At no point, however, did Ries ever object to
the redaction on the grounds that the district court impermissibly
excluded relevant mitigating evidence at the penalty phase of the
trial. Ries also never objected to the prosecutor's statements
regarding lack of remorse and never sought to introduce the
apology portion during the penalty phase of his trial as
mitigating evidence or to rebut the prosecutor's statement
regarding lack of remorse. As the State points out, Ries conflates
the trial court's guilt-innocence-redaction ruling with his
argument that the redaction ruling was improper for purposes of
the penalty phase of the trial because it excluded relevant
mitigating evidence.

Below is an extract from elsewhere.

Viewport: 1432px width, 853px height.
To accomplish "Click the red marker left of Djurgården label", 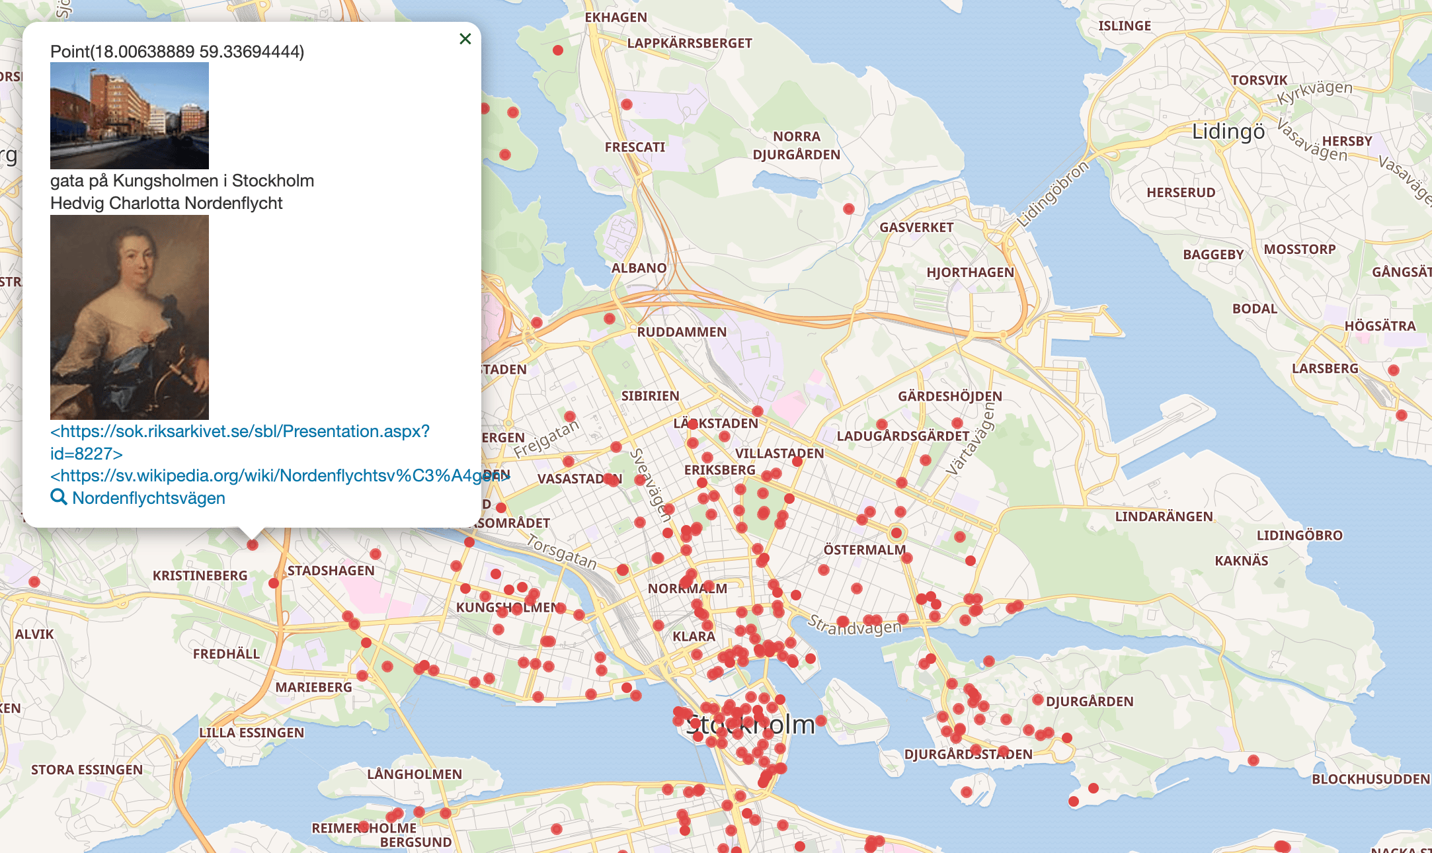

Although Ries preserved an objection to the
guilt-innocence redaction ruling, he failed to present to the
trial court his argument that the redaction violated his right to
present mitigating evidence and thus did not clearly preserve any
penalty-phase objection for appeal.FN10
FN10. Ries failed to allege any ineffective
assistance of counsel claim based on trial counsel's failure to
object during the penalty phase of the trial to the redaction of
the apology portion of the confession.
Because any challenge to the trial court's
guilt-innocence ruling regarding the redacted apology portion of
the confession was of dubious merit, and because the penalty-phase
objection was not clearly preserved, we cannot conclude that the
state's rejection of Ries's ineffective assistance of appellate
counsel claim for failing to raise this issue on appeal was
objectively unreasonable.
V
For these reasons, we AFFIRM the district
court's denial of Ries's petition for a writ of habeas corpus.